One thing the EPA made clear: They will not be relocating anyone.
In the handout, it states: “To date, the environmental data collected, on site and in the community, does not show that residential relocation is an appropriate response action.”
Relocation is something residents have been demanding since the beginning, hence the frustration they now feel.
For people like Darrell Thomas, his feelings are clear without even asking. You can tell by his bumper sticker that reads: “Eliminating People Annually.”
“They’re never going to do the right thing,” he said. “I think it’s a cover up. The state don’t want anything to do with it because of tourism. They’re trying to keep it down played and the EPA is just not – they’re hands are tied. They’re not going to do anything.
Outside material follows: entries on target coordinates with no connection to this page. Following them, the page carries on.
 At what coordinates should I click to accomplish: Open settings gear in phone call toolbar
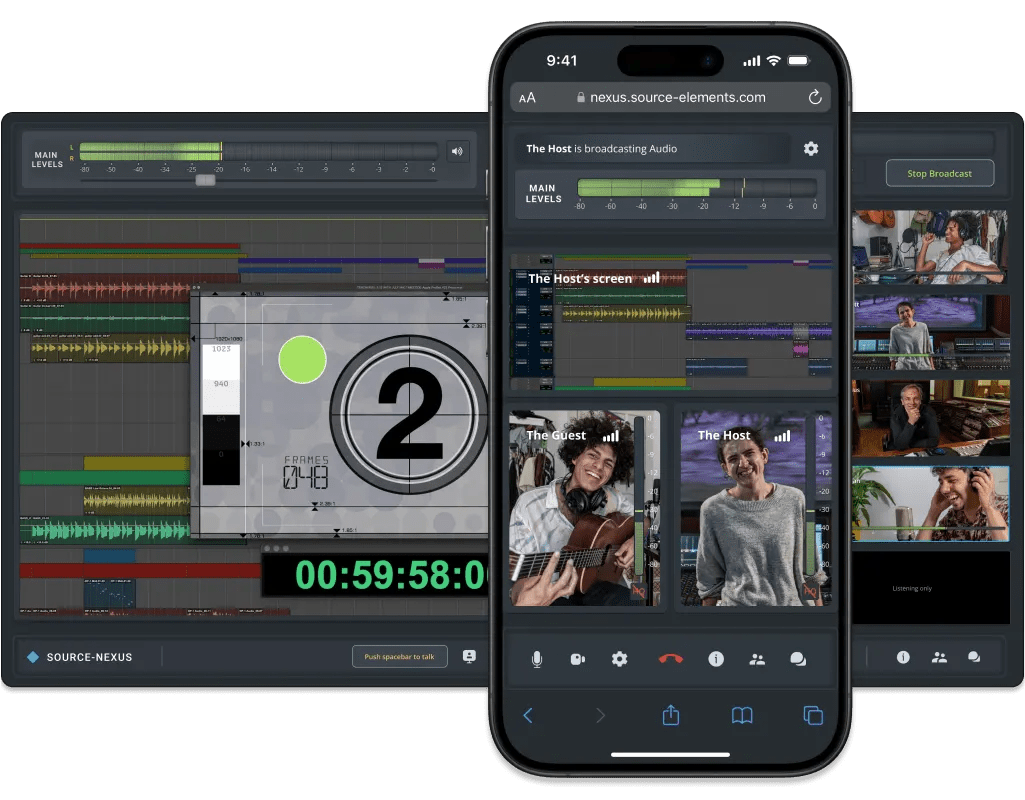click(619, 659)
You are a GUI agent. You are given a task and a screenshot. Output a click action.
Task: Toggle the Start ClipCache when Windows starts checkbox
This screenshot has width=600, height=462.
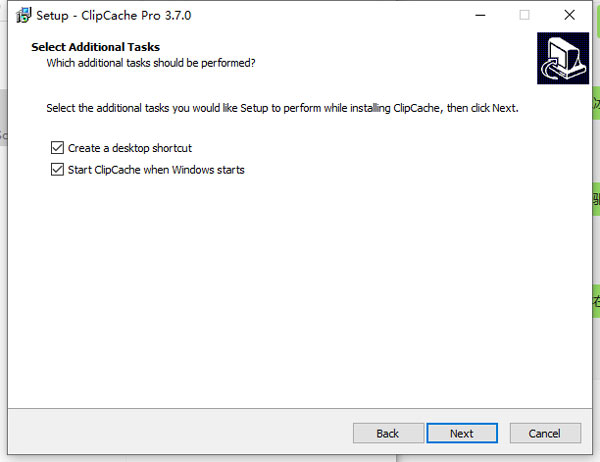pyautogui.click(x=56, y=170)
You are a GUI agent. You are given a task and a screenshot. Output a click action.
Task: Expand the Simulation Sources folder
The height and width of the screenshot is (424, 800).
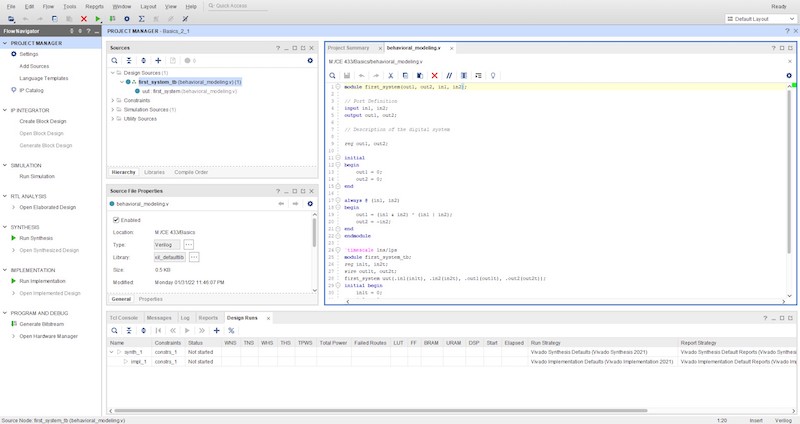point(114,109)
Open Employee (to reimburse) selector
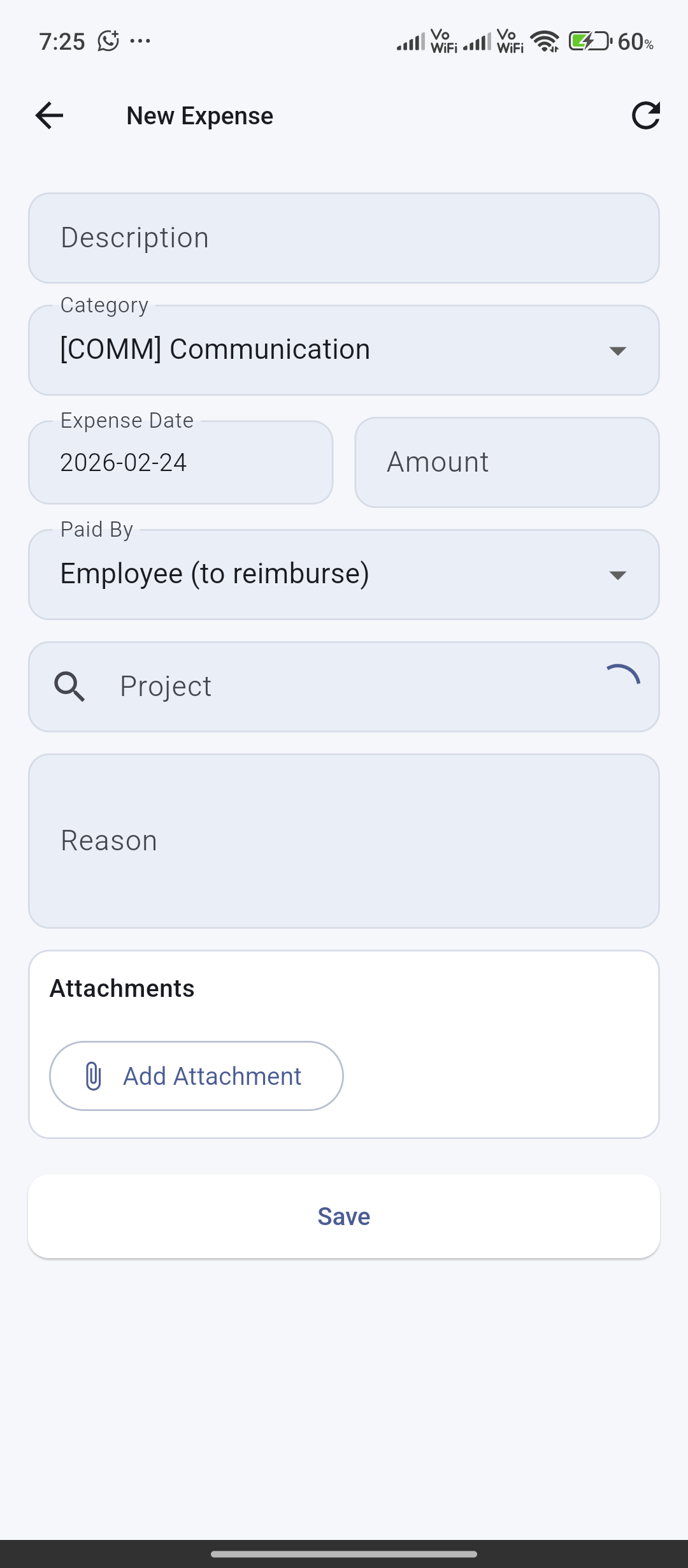 point(319,574)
They’ll never relocate. Same old thing, just forty years later.”
But the residents have kept up the fight still looking to be relocated and get environmental justice, especially for those battling illnesses directly linked to PCB contamination.
“Practically, everybody’s dead now. You only got about less than 250 people down here so now, if they can get by with it, they’ll just wait on the rest of them to die and not have to do anything, so I can see them not doing anything at all, just like before,” Worley-Jenkins said.
According to the EPA’s checklist, they will return in March to do more testing on the New River and Arbuckle Creek, but they want to wait until the water levels recede.
Hazardous soil that was excavated from the seven tested areas will head to Michigan to a hazardous waste disposal facility.